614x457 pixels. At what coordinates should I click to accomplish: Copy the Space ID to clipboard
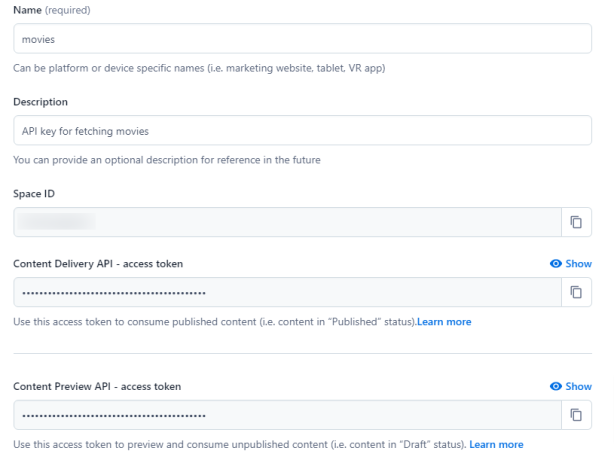(x=576, y=222)
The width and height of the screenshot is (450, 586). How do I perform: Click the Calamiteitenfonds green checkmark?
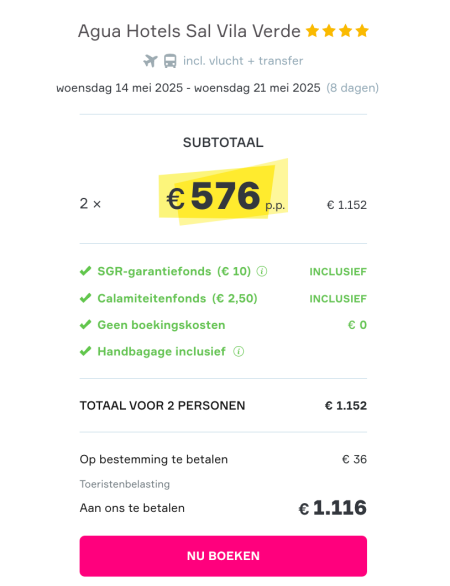[86, 298]
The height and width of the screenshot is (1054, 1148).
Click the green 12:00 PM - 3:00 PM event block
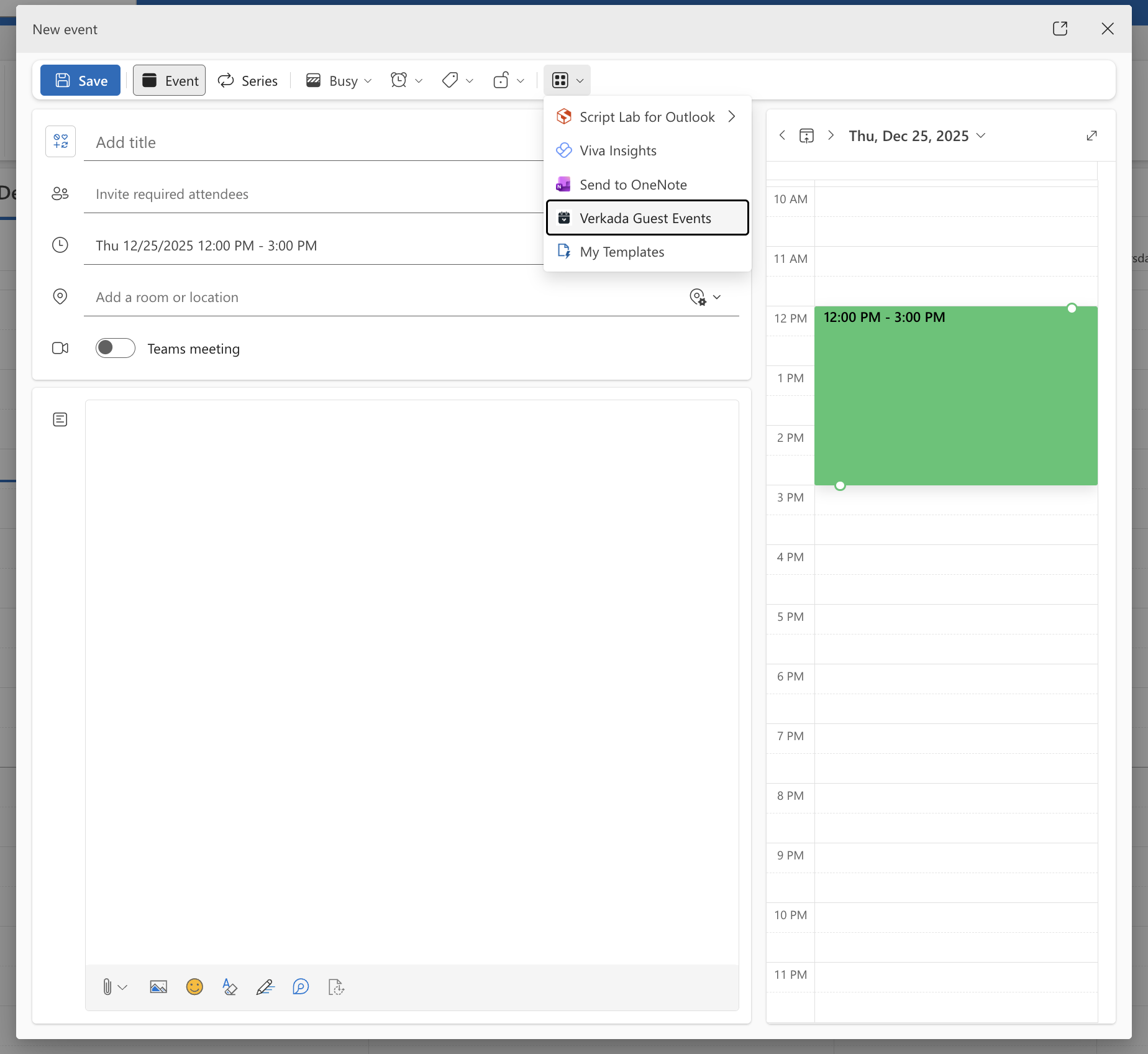click(955, 398)
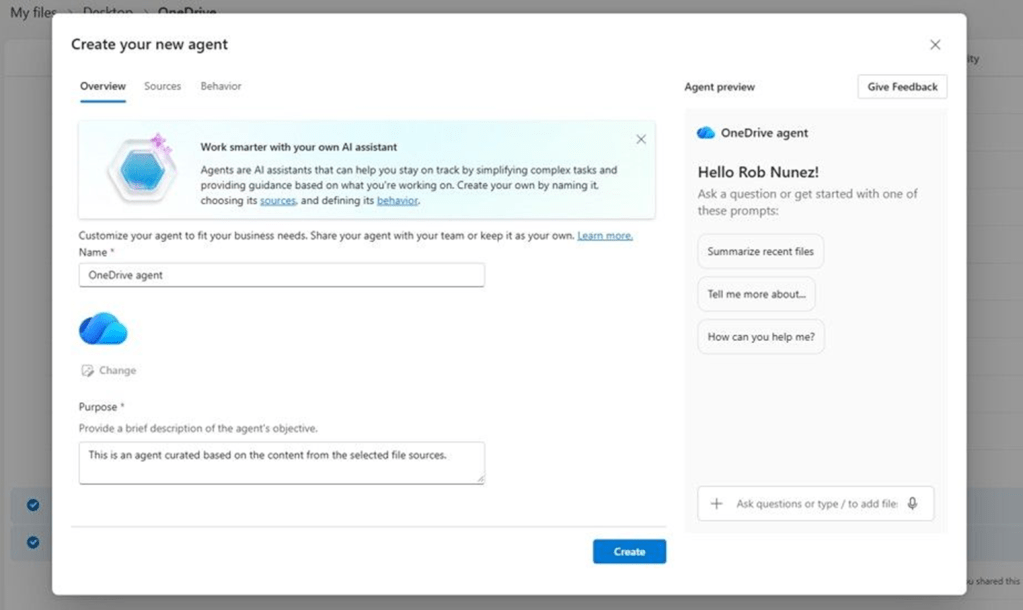Viewport: 1023px width, 610px height.
Task: Click the Name field containing OneDrive agent
Action: click(281, 275)
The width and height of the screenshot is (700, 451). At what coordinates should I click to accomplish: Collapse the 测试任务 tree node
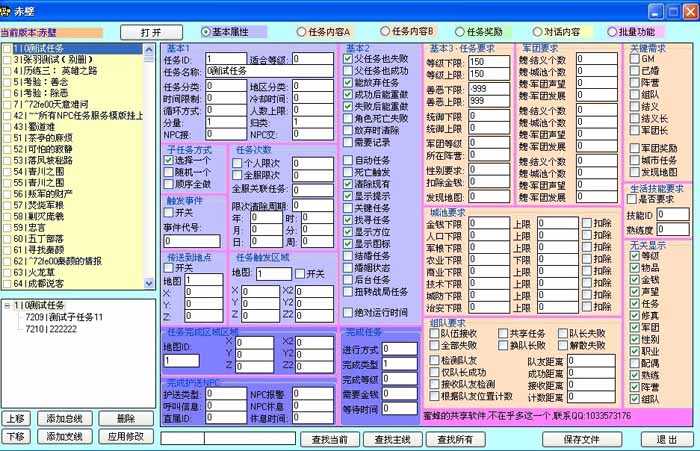(x=7, y=305)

....

* Work to be completed *
Reproduce the data above exactly, leaving out any picture in it.

* Exercise output *
614x457 pixels. At what coordinates should I click to accomplish: Copy the Space ID to clipboard
(x=576, y=222)
The width and height of the screenshot is (450, 586). How do I perform: Click the Calamiteitenfonds green checkmark?
[86, 298]
The height and width of the screenshot is (1054, 1148).
Click the green 12:00 PM - 3:00 PM event block
click(955, 398)
Viewport: 1023px width, 610px height.
Task: Click the Name field containing OneDrive agent
Action: click(281, 275)
The width and height of the screenshot is (700, 451). At what coordinates should I click to accomplish: Collapse the 测试任务 tree node
(x=7, y=305)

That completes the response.